A review of Tim Lang's much discussed book

It is not often that a book about the future of the British food industry and the UK’s food policy makes it onto a newspaper Christmas book list, but 2020 is like no other year and this is no ordinary book.


The book’s author, Tim Lang has been involved with issues surrounding food policy since he first started working with his viewpoint also shaped by spending seven years as a hill farmer. He is currently Professor of Food Policy at the Centre for Food Policy, City University, London which he founded in 1994 and then directed until 2016. His ideas for reform right down to the grassroots of food production appear highly relevant as the arrival of Brexit threatens to change both the farming and food producing landscape for good.


While Lang sat down two years to research and write this book his interest was originally sparked 40 years ago when he read an early Penguin Special book about preparing for the then approaching war in which food was viewed as a strategic and defence issue. By contrast, he says, in the last half century few in Europe have had to think about the full range of what exactly is meant by food ‘security’ with the term now used mainly for discussions around hunger. The major discovery he made in writing the book he tells me is that the UK’s food system is ‘messier and more fissured by complex mixes of good and bad than even I had suspected.’


Lang believes that the withdrawal of subsidies in favour of environmental reforms will result in a big shake-out in the farming industry.  How does he think that UK food producers can step up to the challenge of public preference for cheaper foodstuffs (imports) following Brexit?  ‘Maybe remembering the Boston Tea Party and being prepared to take cheap, lower standard imports seriously? Taking the issues to the public – do you or do you not want farmers at all?  Start feeding people direct via short supply chains? Lobbying? There are many things farmers can do.’ He suggests.

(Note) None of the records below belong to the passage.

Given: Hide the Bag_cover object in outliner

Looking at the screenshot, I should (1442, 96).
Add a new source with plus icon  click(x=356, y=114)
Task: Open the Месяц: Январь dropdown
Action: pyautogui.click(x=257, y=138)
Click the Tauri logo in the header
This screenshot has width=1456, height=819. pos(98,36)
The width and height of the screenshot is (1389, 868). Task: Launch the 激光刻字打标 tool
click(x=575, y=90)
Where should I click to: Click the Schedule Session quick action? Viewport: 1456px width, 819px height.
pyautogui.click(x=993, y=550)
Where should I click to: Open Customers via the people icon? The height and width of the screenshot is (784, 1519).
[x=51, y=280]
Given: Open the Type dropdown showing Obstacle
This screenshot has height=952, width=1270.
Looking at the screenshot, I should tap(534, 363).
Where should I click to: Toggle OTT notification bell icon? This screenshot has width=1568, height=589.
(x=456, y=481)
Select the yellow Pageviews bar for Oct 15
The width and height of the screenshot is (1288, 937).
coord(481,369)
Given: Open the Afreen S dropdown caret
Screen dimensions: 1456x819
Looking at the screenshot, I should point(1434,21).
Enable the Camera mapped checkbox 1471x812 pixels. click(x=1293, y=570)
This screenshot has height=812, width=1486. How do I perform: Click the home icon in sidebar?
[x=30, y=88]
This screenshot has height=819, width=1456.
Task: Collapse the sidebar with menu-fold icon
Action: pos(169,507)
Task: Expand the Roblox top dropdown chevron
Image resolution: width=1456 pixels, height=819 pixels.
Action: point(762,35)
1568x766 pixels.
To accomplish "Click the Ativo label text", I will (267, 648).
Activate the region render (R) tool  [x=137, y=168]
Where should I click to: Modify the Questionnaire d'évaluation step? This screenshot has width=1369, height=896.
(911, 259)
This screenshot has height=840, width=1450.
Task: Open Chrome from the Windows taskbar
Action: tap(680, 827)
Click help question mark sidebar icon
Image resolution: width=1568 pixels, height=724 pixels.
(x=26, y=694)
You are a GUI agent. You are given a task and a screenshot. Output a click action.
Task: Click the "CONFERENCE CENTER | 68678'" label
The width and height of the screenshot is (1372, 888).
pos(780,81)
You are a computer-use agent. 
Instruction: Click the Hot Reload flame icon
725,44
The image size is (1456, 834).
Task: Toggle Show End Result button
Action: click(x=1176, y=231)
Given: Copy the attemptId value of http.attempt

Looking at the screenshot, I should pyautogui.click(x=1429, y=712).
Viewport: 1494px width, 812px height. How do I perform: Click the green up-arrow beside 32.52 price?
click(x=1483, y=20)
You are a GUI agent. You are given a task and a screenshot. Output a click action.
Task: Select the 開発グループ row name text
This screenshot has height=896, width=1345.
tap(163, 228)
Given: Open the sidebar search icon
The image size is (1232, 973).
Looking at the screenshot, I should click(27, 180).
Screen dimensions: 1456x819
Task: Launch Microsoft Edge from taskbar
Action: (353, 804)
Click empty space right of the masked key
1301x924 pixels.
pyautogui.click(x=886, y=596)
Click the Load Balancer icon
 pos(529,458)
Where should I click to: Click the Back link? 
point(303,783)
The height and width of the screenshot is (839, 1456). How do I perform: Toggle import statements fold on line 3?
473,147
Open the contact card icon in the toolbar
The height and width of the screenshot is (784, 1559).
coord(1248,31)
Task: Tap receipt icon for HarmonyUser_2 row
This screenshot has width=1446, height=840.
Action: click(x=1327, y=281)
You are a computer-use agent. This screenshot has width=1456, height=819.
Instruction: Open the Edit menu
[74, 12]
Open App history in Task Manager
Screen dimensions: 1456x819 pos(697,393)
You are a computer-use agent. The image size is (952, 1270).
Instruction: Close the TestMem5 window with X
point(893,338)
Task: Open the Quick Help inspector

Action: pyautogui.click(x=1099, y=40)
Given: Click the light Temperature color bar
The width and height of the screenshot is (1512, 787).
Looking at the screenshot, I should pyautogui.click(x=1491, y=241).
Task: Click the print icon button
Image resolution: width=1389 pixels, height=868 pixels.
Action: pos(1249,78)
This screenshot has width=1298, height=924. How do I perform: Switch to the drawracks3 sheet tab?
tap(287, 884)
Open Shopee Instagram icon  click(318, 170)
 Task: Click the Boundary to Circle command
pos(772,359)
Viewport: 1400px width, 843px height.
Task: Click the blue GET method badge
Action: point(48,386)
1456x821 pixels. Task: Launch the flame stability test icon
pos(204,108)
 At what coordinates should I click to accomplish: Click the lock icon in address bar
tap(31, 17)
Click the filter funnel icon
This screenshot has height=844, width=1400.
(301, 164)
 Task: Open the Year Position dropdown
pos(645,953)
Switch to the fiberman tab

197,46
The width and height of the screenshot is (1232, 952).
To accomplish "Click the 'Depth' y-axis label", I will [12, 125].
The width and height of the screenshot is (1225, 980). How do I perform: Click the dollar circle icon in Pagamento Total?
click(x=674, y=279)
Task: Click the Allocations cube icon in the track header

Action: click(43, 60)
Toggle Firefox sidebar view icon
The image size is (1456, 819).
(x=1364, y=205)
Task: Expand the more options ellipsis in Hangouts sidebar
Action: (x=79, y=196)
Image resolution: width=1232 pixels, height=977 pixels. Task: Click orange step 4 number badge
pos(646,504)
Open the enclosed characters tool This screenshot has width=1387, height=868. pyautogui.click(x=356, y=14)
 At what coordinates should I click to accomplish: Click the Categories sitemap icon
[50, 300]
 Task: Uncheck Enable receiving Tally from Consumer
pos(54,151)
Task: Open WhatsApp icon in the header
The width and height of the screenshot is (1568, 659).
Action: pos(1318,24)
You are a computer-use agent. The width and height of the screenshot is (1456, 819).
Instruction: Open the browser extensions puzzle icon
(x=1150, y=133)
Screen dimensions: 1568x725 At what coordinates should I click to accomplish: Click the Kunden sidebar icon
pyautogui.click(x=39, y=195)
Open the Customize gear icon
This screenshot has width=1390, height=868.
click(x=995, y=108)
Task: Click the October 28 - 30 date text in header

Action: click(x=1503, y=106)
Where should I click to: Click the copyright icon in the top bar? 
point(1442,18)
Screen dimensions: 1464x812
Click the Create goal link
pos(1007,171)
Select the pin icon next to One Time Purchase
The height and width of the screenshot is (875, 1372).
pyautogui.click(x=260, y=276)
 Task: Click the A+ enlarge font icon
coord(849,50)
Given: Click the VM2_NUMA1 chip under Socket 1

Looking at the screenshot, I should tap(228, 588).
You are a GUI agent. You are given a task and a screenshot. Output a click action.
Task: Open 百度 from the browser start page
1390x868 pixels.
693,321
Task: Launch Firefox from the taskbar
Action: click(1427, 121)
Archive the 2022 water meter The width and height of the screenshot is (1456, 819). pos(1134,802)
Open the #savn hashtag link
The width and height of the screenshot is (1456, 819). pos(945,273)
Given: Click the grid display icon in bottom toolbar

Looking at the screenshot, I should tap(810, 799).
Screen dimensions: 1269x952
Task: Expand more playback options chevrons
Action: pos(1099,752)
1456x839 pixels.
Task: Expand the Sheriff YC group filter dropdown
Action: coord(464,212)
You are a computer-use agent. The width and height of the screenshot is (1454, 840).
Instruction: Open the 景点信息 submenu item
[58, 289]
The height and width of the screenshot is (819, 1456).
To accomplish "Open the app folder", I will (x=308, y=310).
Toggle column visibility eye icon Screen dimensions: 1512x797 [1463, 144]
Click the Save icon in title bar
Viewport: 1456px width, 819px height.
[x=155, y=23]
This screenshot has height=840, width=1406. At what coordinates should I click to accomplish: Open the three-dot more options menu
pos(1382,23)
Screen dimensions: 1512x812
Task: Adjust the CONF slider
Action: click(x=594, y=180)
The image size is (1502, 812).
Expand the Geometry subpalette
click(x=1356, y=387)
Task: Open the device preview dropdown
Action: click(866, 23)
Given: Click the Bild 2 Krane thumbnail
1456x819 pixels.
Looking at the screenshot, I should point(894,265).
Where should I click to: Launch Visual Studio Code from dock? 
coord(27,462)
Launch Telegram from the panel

How can we support British food production and engender better purchasing?  ‘The elephant in the food policy room is consumption. Consumers are not being helped. They should be. There is more attention on shaving bits of CO2 from production than on persuading consumers to eat and choose differently.’ He insists.


How then does he think UK food producers and the UK public food buying sector can come together to the advantage of both? ‘It’s difficult when there are long chains. Personal relations and agreement on the values desired are essential even when there are short supply chains.’


For those who won’t make it to reading the whole 500 pages of this thorough and fascinating book on the politics of our food right now, how we got to where we are and how to fix it he concludes: ‘The UK needs to build a more diverse, regional and decentralized food system; decide whether it wants continued economic and market concentration of power in the hands of a few giant companies; rethink land use to give more priority to horticulture and to reduce in a planned way grain-fed animal production being the norm; bring in new legal powers to set strong clear targets for lowering environmental and health damage and to give institutions some leverage to accelerate the change to meeting goals; introduce a more grown up discussion and engagement with consumers about the need to alter diets now.’